TEXT UNDER STUDY
If you haven’t specified the values of params.container
and params.files
in the config file, you’ll need to include them in the command line.
On Vera, you can either submit a non-interactive sbatch job to run in the background, or start an interactive session like this (replace {NR_CPU}
with the number of CPUs needed and the estimated duration in HH:MM:SS.
Change -t
srun -A C3SE2023-2-17 --nodes 1 --ntasks 1 --cpus-per-task 10 -t 00:00:00 --pty bash -is
Nextflow is preinstalled on the cluster. All you have to do is to load it.
module load Nextflow/23.10.0
To check that it loaded correctly you type:
nextflow -h
If you got the help output everything worked as expected!
You run the pipeline by executing this command on the command line.
nextflow run main.nf -profile 'local' -resume
The -resume
flag enables Nextflow to start the pipeline from where you last left off. Nextflow automatically caches runs, but it does not automatically resume them unless you use this flag.
Once your pipeline works correctly with one file, try running it with all the FASTQ files in /cephyr/NOBACKUP/groups/bbt045_2024/turorial_Nextflow/data/
.
Adding Trace Report and Process Execution Time
Gaining detailed insights into the resource requirements of a process can be very valuable. Questions like how long a process ran, how much RAM it consumed, and whether it fully utilized the allocated CPU cores are crucial. This information can help you benchmark different tools to find the best fit for your needs based on available resources. Moreover, it’s likely you’ll use this information to specify the resource demand for each tool in the next step of this workshop. You can find more about what this report looks like and how to activate it here. Also, don’t forget to activate the timeline report function.
Adding Resource Requirements
Review the tracing
and timeline report
to determine the resource demands of each process. Then, specify the time, cpus, and memory each process needs.
When you specify cpus
, you tell Nextflow that the process is supposed to use x number of cpus. You also need to tell the tool the number of cpus it is supposed to use. That is usually done via a flag. When you specify cpus
the value you assing it wil lalso be saved in a varible called ${task.cpus}
. Call this varible after the cpu allocation flag for each script that needs it to automatically assign the right number of cpus.
Compare the timeline report before and after you added the resource requirements.
Why is this important? No matter where you run your processes (locally or on a cluster), there will be resource limitations. By telling Nextflow the amount of resources each process requires, it can optimize resource utilization through parallelization.
Submitting a Job Using Slurm
Here’s an sbatch script you’ll need to modify slightly. Replace {NAME}
with a name for your run (the specific name isn’t crucial). Then, indicate the expected duration of the run after the -t
flag (in HH:MM:SS). Remember, the time specified here is for the entire pipeline, not individual processes. Also, replace {PATH}
with where you’d like the stdout and stderr output to go. This will help you monitor the pipeline’s progress and catch any errors.
This sbatch job will submit a separate sbatch job for each process.
#!/usr/bin/env bash
#SBATCH -A C3SE2023-2-17 -p vera
#SBATCH -J {NAME}
#SBATCH -c 1
#SBATCH -t 00:00:00
#SBATCH --error={PATH}/job.%J.err
#SBATCH --output={PATH}/job.%J.out
# Unload unwanted packages and load Nextflow
module purge
module load Nextflow/23.10.0
# Add flags if relevant
nextflow run main.nf -profile 'slurm' -resume
You save this script {NAME}.sh
. To submit the job you enter sbatch {NAME}.sh
. To monitor how the job is going you can either open the {PATH}/job.%J.err
or {PATH}/job.%J.out
files. If you want a list of all your submitted jobs use this comand squeue -u {your_username}
. If you want to get inforamtion about a specific job use squeue -j {job_id}
.
For this job I want you to analyze all fastq files in the directory. When it has finished take a look at the time line report. Can you now see the value of using Nextflow to parallelize your processes?

HOW TO COMPLETE THIS TASK
Copy word for word the part of the Nextflow tutorial above that begins at the words "On Vera, you" and stops after the words "on the command line.".

Saved entries

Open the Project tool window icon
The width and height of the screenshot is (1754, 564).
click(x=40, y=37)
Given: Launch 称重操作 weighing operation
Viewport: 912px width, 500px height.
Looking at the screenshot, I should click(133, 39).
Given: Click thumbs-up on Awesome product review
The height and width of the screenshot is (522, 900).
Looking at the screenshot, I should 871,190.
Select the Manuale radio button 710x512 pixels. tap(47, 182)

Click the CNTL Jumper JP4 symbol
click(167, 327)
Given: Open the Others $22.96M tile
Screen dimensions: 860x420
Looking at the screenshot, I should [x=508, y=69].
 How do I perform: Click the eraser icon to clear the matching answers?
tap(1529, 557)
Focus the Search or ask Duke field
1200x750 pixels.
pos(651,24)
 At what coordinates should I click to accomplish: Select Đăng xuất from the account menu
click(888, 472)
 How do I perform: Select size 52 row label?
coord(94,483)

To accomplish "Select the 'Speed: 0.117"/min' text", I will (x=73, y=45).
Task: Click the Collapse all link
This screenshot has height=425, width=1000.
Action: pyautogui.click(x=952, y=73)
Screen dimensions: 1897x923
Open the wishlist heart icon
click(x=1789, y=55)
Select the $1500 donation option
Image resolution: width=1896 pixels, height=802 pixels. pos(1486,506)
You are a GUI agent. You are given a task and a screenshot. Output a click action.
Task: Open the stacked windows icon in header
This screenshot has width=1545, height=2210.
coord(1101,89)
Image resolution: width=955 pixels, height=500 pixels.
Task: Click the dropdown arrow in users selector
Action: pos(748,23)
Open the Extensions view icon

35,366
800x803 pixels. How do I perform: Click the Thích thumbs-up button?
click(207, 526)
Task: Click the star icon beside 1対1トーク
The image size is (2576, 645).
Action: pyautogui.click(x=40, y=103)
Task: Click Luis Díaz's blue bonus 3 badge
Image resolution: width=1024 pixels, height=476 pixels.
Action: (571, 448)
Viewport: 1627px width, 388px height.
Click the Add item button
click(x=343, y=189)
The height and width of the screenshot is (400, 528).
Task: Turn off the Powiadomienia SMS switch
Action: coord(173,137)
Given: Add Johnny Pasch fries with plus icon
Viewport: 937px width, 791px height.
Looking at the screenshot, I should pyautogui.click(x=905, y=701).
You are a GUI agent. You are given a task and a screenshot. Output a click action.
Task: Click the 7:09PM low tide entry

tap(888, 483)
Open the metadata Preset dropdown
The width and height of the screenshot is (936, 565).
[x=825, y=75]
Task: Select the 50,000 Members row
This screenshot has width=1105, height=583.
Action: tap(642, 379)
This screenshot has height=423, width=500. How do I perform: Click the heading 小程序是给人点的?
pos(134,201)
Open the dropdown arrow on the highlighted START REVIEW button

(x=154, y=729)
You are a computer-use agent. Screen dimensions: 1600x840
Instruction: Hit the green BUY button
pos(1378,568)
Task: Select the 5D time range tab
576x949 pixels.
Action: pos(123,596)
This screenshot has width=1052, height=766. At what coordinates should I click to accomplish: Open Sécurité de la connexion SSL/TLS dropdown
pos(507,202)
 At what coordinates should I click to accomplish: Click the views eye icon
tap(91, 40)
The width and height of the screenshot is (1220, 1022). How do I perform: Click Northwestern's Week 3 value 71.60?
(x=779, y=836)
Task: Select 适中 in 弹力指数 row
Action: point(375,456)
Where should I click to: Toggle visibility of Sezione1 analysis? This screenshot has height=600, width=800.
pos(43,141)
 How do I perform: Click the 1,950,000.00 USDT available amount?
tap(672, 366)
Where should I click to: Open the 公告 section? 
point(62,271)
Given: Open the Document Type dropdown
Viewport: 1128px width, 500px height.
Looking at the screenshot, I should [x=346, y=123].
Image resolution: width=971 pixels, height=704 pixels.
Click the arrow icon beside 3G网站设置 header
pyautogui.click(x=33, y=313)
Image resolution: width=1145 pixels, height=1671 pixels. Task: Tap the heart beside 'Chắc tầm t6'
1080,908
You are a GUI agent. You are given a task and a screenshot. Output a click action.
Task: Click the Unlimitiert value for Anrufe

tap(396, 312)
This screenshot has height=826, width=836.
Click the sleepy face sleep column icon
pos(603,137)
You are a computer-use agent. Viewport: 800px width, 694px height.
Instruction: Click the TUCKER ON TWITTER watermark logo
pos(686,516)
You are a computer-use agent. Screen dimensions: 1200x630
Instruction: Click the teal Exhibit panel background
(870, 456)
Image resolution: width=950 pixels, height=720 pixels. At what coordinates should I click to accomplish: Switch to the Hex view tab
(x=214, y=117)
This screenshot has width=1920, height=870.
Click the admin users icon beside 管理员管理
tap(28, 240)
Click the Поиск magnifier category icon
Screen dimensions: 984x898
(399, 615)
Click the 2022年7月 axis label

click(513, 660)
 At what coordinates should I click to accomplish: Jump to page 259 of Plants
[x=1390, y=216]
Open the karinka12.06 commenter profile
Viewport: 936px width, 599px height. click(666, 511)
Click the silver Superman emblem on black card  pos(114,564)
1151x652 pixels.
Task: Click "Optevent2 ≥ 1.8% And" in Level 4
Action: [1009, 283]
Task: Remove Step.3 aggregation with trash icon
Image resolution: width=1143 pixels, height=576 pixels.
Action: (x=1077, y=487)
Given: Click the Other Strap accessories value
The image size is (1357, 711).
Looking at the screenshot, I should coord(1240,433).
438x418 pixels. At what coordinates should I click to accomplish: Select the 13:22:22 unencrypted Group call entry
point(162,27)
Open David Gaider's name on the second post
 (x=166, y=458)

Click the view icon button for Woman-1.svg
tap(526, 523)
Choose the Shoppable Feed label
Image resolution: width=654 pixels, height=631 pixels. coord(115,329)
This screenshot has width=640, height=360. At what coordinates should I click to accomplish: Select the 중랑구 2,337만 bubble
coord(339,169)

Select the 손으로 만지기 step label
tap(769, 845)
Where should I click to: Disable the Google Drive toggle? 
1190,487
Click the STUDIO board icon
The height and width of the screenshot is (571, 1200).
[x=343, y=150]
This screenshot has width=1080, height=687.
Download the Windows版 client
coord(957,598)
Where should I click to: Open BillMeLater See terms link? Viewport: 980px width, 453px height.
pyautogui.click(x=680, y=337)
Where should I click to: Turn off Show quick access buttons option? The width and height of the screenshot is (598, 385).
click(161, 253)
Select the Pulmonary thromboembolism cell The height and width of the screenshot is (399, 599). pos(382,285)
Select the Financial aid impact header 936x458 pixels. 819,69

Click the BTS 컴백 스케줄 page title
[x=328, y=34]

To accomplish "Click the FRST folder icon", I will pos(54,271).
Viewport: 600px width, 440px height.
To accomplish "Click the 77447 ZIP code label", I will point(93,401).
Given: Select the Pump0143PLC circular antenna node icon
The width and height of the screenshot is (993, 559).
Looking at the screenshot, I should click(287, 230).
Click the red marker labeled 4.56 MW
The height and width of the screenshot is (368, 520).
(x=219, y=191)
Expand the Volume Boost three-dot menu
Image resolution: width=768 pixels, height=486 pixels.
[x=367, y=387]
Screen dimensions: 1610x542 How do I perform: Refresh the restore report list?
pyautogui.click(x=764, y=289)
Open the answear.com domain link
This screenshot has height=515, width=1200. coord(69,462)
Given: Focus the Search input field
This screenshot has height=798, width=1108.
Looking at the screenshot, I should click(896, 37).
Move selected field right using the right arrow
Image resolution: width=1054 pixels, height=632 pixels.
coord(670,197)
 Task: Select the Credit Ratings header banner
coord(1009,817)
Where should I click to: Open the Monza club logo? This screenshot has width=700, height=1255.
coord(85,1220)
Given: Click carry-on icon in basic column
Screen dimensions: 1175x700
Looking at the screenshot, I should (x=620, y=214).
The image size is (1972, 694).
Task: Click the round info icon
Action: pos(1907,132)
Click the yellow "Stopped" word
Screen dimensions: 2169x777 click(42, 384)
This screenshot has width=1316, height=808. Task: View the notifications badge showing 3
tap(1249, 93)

ANSWER SPACE
On Vera, you can either submit a non-interactive sbatch job to run in the background, or start an interactive session like this (replace {NR_CPU}
with the number of CPUs needed and the estimated duration in HH:MM:SS.
Change -t
srun -A C3SE2023-2-17 --nodes 1 --ntasks 1 --cpus-per-task 10 -t 00:00:00 --pty bash -is
Nextflow is preinstalled on the cluster. All you have to do is to load it.
module load Nextflow/23.10.0
To check that it loaded correctly you type:
nextflow -h
If you got the help output everything worked as expected!
You run the pipeline by executing this command on the command line.